Ha così avuto origine una serie di lavorazioni gastronomiche tipiche tra cui i celebri Parmigiano Reggiano DOP, ricercato già nel Medioevo, e prosciutto Crudo di Parma DOP, ai quali si uniscono altre lavorazioni a base di frutti di bosco, funghi, erbe selvatiche e selvaggina.

Un pezzetto di Parmigiano Reggiano contiene il gusto genuino del latte delle vacche locali (550 litri per ottenerne una forma!), una fetta di prosciutto il profumo dell’aria delle colline in cui avviene la lavorazione: per entrambi ingrediente indispensabile è la pazienza del tempo di stagionatura. Antichissima ricetta, che varia a seconda del gusto della famiglia che la prepara, è la Spongata, dolce a fagotto con ripieno di frutta secca e spezie, adatto al periodo invernale.

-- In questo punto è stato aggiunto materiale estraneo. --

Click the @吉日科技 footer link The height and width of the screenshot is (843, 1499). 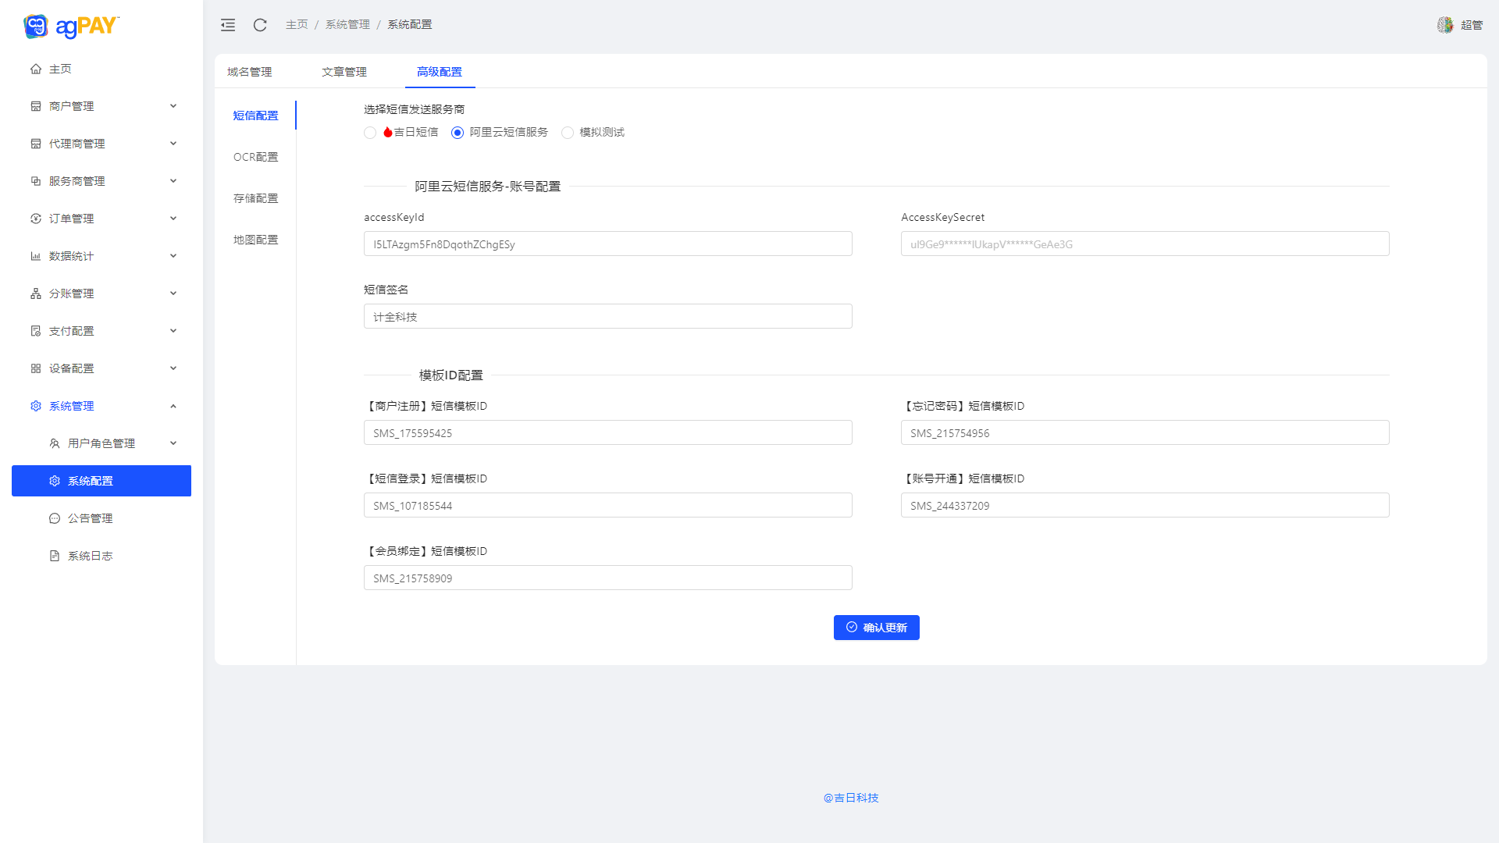pyautogui.click(x=851, y=798)
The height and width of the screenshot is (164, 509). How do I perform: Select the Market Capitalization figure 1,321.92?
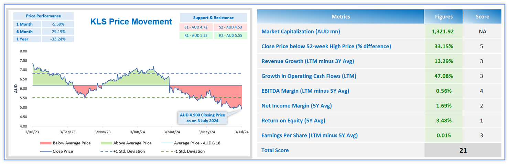click(443, 32)
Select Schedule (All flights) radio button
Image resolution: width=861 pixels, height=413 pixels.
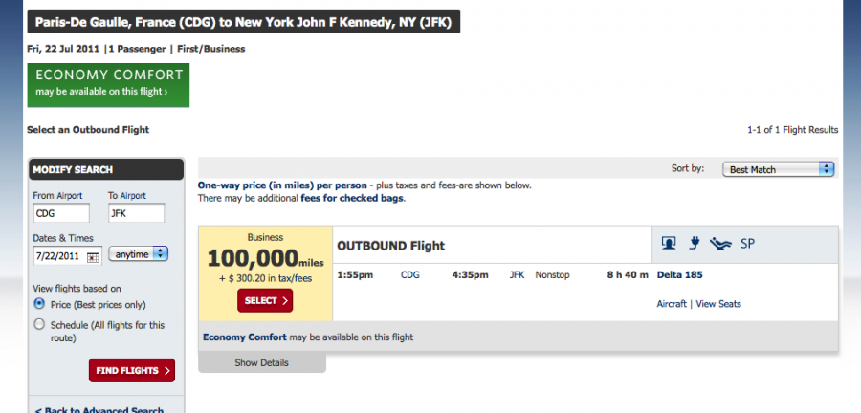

Nell’ambito del Parco viene allevata un’antica specie locale di ovino, la pecora di Corniglio, le cui carni gustose si possono acquistare a cadenze definite dall’allevatore.

 

Non cento ma comunque tanti sono i laghi che si incontrano

Dalla cresta li domina tutti la cima più alta del Parco e dell’Appennino parmense: il monte Sillara.
Con il segnavia CAI 707 si contorna il lago Ballano rimontando poi tra i faggi ad un’insellatura dove arriva anche il segnavia 707a da Pratospilla. Si costeggia in alto la conca del lago Verde che s’intravede più in basso, arrivando alla base di in una valletta erbosa che si risale fino al ripiano di capanna Cagnin (m 1601).

A questo punto il sentiero rientra nella boscaglia di bassi faggi contorti, uscendo definitivamente sulle praterie superiori in corrispondenza di alcune grandi placche. Ancora poche svolte e si arriva al piccolo lago Martini (m 1714), dove si trova il bivio col sentiero che si utilizzerà al ritorno. Una breve risalita tra i mirtilli fa guadagnare il passo Giovarello a quota 1754, sulla linea del crinale principale che separa l’Emilia dalla Toscana.

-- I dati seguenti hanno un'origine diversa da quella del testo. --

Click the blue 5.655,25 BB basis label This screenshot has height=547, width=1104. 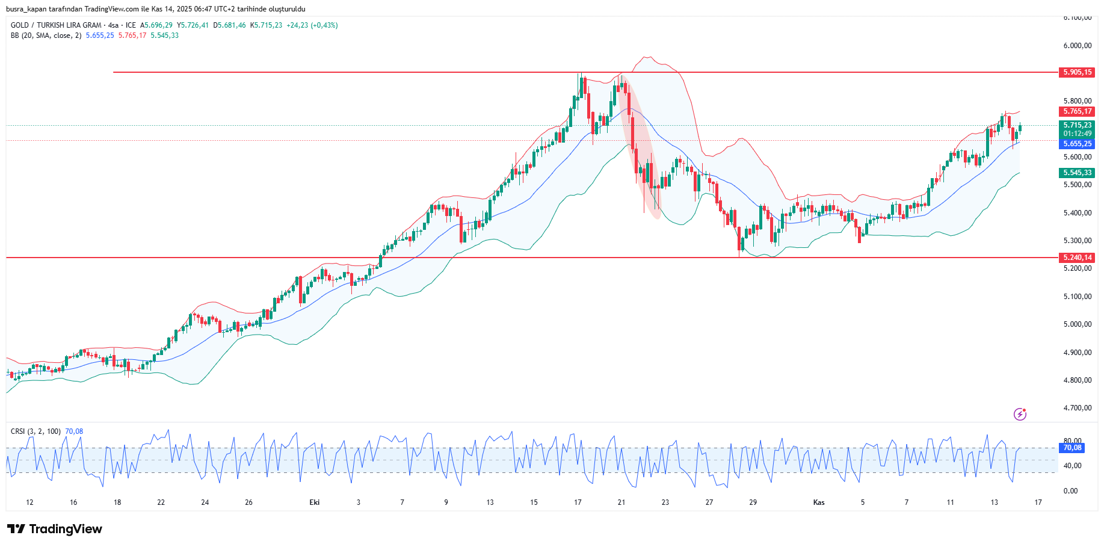tap(1076, 144)
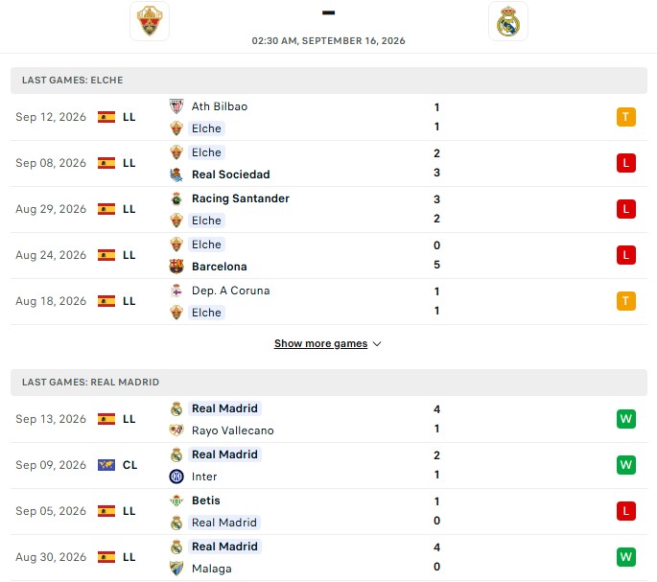Click the Barcelona team logo

coord(176,267)
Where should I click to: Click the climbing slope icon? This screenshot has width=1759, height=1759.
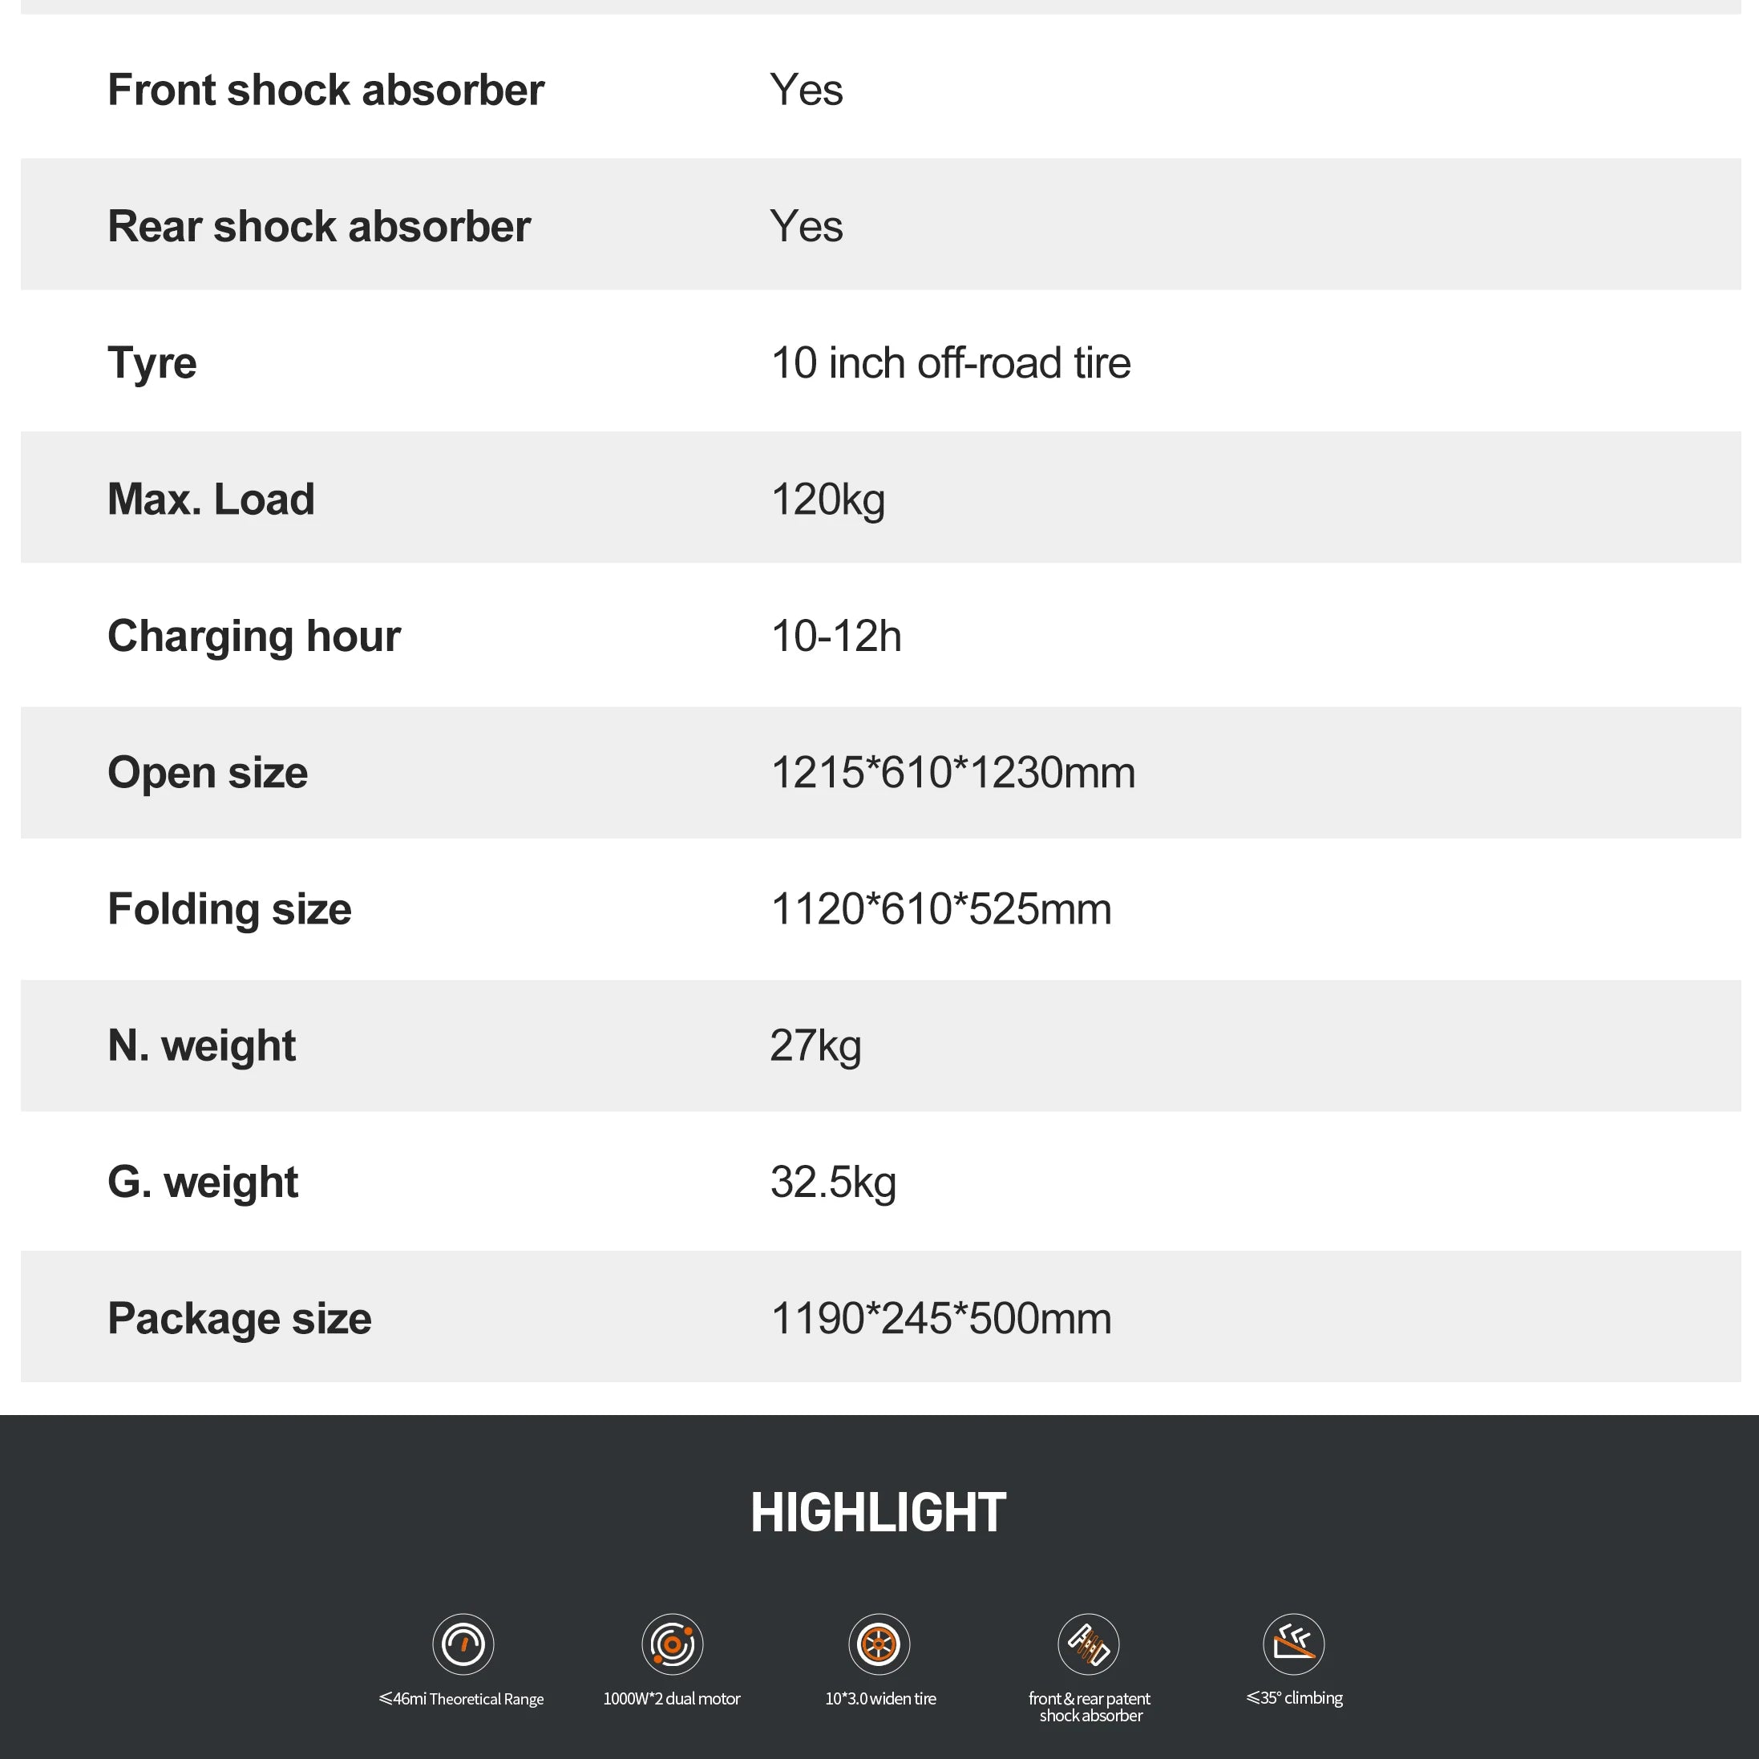point(1294,1644)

Seguendo ora fedelmente la cresta a destra, si oltrepassano senza sforzo le prime due elevazioni dei monti Bragalata e Losanna. Dal successivo passo di Compione, con un ultimo strappo si sale infine sulla vetta del monte Sillara (m 1861, cappelletta in pietra).

Per il rientro ci si può abbassare sul versante parmense piegando poi a destra verso i laghi Sillara. La comoda traccia non segnalata prosegue verso i laghi di Compione rimontando successivamente ad un piccolo intaglio. In quota ci si raccorda infine al lago Martini chiudendo l’anello.